Viral Video Turns Out To Be A Hoax

Image: YouTube
Jimmy Kimmel,seen here, and his crew were behind an internet video hoax that fooled millions. Image: YouTube

You can’t believe everything you see on the Internet.

Last week, millions of people—including many news producers—learned that lesson in a very interesting way.

A very popular Internet video turned out to be a hoax. (Hoax means it wasn’t true; it was a prank.)

The video was of a girl twerking (a current dance fad) in her room; she dances so hard that she falls onto a candle and her pants catch on fire.

More than nine-million people watched the video.

The video was shown on hundreds of newscasts, including major networks ABC and some local Fox Network affiliates. They reported it as a true event.

The video was often shown with a headline like, “Twerking fail” or “Be careful when you’re twerking.”

Last week, American TV host Jimmy Kimmel revealed that his show had staged the video, using a stunt woman as the actor in the clip.

He revealed the “second half” of the video: after the woman’s pants go on fire, Jimmy Kimmel (dressed in a pink top and yoga pants like the woman) opens her door with a fire extinguisher and puts out the flames, and then gives a cheerful thumbs-up to the camera.

He said his show set up the whole thing.

Kimmel said many people had put a note on the YouTube channel requesting an interview but he didn’t return anyone’s messages.

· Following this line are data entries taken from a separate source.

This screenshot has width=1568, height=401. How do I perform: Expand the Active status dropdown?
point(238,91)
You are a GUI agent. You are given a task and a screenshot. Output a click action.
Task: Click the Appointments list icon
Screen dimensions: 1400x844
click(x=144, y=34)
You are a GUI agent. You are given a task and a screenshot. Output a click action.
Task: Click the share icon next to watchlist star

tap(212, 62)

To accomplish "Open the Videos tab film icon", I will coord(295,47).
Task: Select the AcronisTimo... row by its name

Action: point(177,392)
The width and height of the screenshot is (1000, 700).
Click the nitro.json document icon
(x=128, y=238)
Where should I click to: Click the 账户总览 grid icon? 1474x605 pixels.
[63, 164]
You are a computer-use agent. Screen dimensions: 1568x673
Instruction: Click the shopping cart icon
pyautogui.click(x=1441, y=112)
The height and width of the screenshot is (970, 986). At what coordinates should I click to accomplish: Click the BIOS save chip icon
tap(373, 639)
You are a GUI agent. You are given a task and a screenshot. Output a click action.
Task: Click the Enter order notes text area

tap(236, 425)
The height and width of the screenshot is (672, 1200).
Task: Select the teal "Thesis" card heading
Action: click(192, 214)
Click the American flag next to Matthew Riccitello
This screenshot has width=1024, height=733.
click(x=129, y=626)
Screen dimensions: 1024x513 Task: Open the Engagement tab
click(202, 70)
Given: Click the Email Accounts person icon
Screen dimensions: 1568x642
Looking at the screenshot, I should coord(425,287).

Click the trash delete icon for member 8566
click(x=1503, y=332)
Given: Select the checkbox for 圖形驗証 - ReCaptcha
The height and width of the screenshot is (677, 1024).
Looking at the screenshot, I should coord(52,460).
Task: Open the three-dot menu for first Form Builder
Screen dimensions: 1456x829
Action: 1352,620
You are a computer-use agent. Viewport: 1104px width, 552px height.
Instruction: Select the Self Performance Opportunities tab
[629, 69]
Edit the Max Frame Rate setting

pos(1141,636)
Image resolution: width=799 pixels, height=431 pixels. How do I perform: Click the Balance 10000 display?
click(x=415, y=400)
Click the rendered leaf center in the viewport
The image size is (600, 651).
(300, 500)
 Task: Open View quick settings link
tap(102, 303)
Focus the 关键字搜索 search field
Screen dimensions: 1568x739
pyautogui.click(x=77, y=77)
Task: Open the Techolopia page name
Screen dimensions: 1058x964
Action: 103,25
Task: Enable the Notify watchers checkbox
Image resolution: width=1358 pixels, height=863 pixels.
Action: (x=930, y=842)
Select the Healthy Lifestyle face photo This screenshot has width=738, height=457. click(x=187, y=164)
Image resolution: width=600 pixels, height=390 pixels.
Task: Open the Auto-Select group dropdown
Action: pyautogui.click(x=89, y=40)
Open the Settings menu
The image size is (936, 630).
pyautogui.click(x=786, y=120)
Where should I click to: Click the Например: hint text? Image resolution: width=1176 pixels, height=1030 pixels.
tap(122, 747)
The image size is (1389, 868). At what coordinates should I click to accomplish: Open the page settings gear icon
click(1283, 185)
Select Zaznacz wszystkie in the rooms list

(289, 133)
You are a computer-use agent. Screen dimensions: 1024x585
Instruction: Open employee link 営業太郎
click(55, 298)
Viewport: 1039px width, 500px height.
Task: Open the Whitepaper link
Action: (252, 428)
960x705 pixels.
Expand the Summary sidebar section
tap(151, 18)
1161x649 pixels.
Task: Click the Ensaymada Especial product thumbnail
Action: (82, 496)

There can be a “snowball” effect to news; once a video starts appearing on TV, other news broadcasters think the video must be real and they broadcast it, too.

By Jonathan Tilly

Writing/Discussion Prompt
1. What should a journalist have done to verify (check for accuracy) that the video was real?
2. Since some news stations did broadcast the clip, what should they do now?
3. If you had been tricked by this hoax, how might you feel? How would you respond?

Reading Prompt: Comprehension Strategies

Today’s article begins, “You can’t believe everything you see on the Internet.” Is this statement true?
If it is, can the Internet be trusted as a reliable source? How does this affect the way you read Internet articles?

Identify a variety of reading comprehension strategies and use them  appropriately before, during, and after reading to understand increasingly complex texts (OME, Reading: 1.3).

Grammar Feature: Close-Up
Today’s grammar feature will look at the specific punctuation of one sentence in detail.

There can be a “snowball” effect to news; once a video starts appearing on TV, other news broadcasters think the video must be real and they broadcast it, too.

1. The quotation marks surrounding the word, “snowball” to indicate that the word is being used atypically.
2. The semicolon is being used by the author to show the reader that there is a close relationship between the complete ideas on either side of it.
3. The coma is used to separate the introduction of the sentence from its body.
4. The final coma is used to show that the final word is additional information.

Find a another sentence in today’s story that contains interesting grammar. Then ask yourself if you understand why each punctuation mark is being used. Compare your answer to a friend’s.